-- Document passage follows --

A genome-wide "pleiotropy scan" does not identify new susceptibility loci for estrogen receptor negative breast cancer.
PLoS ONE 2013 ; 9: e85955.
Campa D, Barrdahl M, Tsilidis KK, Severi G, Diver WR, Siddiq A, Chanock S, Hoover RN, Ziegler RG, Berg CD, Buys SS, Haiman CA, Henderson BE, Schumacher FR, Le Marchand L, Flesch-Janys D, Lindström S, Hunter DJ, Hankinson SE, Willett WC, Kraft P, Cox DG, Khaw KT, Tjønneland A, Dossus L, Trichopoulos D, Panico S, van Gils CH, Weiderpass E, Barricarte A, Sund M, Gaudet MM, Giles G, Southey M, Baglietto L, Chang-Claude J, Kaaks R, and Canzian F
PubMed ID : 24523857
PMCID : PMC3921107
Approximately 15-30% of all breast cancer tumors are estrogen receptor negative (ER-). Compared with ER-positive (ER+) disease they have an earlier age at onset and worse prognosis. Despite the vast number of risk variants identified for numerous cancer types, only seven loci have been unambiguously identified for ER-negative breast cancer. With the aim of identifying new susceptibility SNPs for this disease we performed a pleiotropic genome-wide association study (GWAS). We selected 3079 SNPs associated with a human complex trait or disease at genome-wide significance level (P<5 × 10(-8)) to perform a secondary analysis of an ER-negative GWAS from the National Cancer Institute's Breast and Prostate Cancer Cohort Consortium (BPC3), including 1998 cases and 2305 controls from prospective studies. We then tested the top ten associations (i.e. with the lowest P-values) using three additional populations with a total sample size of 3509 ER+ cases, 2543 ER- cases and 7031 healthy controls. None of the 3079 selected variants in the BPC3 ER-GWAS were significant at the adjusted threshold. 186 variants were associated with ER- breast cancer risk at a conventional threshold of P<0.05, with P-values ranging from 0.049 to 2.3 × 10(-4). None of the variants reached statistical significance in the replication phase. In conclusion, this study did not identify any novel susceptibility loci for ER-breast cancer using a "pleiotropic approach".

-- Document passage concluded --
-- Data supplied follows --

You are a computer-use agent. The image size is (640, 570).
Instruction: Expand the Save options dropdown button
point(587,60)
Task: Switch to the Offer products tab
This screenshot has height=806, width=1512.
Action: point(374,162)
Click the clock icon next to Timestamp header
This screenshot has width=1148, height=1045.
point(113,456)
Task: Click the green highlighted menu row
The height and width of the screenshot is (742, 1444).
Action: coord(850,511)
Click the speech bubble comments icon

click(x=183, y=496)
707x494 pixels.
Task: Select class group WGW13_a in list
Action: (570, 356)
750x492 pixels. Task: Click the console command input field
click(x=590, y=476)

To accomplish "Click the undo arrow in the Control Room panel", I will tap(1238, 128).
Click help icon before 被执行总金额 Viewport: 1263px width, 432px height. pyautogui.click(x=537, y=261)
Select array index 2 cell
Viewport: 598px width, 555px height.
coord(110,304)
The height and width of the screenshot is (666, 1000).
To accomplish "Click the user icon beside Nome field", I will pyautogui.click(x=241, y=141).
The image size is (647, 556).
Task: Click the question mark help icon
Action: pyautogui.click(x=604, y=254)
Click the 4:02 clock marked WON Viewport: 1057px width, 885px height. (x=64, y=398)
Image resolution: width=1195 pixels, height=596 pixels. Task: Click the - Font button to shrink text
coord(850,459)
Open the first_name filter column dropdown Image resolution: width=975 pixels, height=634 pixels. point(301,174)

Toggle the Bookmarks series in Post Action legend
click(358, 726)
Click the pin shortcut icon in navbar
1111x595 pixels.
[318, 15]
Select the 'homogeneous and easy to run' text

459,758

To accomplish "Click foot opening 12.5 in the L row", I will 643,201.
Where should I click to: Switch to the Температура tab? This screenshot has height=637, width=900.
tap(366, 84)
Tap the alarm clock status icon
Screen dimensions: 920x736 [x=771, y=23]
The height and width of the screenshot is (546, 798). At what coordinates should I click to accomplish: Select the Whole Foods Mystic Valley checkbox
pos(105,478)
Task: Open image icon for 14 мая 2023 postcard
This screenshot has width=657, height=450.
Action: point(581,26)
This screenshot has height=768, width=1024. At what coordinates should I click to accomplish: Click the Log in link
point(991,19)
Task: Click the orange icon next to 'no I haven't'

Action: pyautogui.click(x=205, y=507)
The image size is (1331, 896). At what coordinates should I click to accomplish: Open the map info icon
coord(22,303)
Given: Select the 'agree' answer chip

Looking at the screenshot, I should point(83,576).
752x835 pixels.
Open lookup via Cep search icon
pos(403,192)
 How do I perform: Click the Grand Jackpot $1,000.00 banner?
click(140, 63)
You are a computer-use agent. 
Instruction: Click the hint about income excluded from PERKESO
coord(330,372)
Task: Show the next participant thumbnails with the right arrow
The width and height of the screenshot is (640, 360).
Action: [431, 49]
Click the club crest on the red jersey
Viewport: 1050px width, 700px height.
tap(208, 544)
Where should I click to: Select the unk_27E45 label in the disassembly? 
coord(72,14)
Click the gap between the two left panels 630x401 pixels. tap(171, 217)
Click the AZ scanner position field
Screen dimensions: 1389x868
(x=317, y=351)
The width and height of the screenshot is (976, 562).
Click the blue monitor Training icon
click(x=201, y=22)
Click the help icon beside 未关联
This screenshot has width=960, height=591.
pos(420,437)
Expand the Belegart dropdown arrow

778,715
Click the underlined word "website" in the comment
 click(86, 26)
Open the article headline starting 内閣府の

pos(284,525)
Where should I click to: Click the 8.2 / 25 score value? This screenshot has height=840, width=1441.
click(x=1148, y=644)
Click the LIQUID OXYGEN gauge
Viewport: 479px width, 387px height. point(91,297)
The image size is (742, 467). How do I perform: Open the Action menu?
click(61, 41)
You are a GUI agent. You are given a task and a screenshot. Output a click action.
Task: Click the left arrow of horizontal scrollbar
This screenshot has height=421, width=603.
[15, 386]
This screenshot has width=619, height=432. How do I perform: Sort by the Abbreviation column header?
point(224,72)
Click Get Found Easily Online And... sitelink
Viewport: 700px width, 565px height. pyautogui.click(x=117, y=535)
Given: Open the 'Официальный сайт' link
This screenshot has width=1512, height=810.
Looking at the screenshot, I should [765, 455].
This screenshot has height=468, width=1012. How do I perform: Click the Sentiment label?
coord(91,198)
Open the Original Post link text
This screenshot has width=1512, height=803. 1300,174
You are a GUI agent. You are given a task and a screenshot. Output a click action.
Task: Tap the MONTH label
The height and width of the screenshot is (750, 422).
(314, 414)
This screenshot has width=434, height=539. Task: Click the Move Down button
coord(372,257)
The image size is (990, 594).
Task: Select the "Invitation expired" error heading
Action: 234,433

-- Data supplied concluded --

According to the breast cancer study summary, how many loci had been clearly identified for ER-negative breast cancer before this study? The lines have nothing to do with the breast cancer study summary.

## Exercise answer
Seven loci.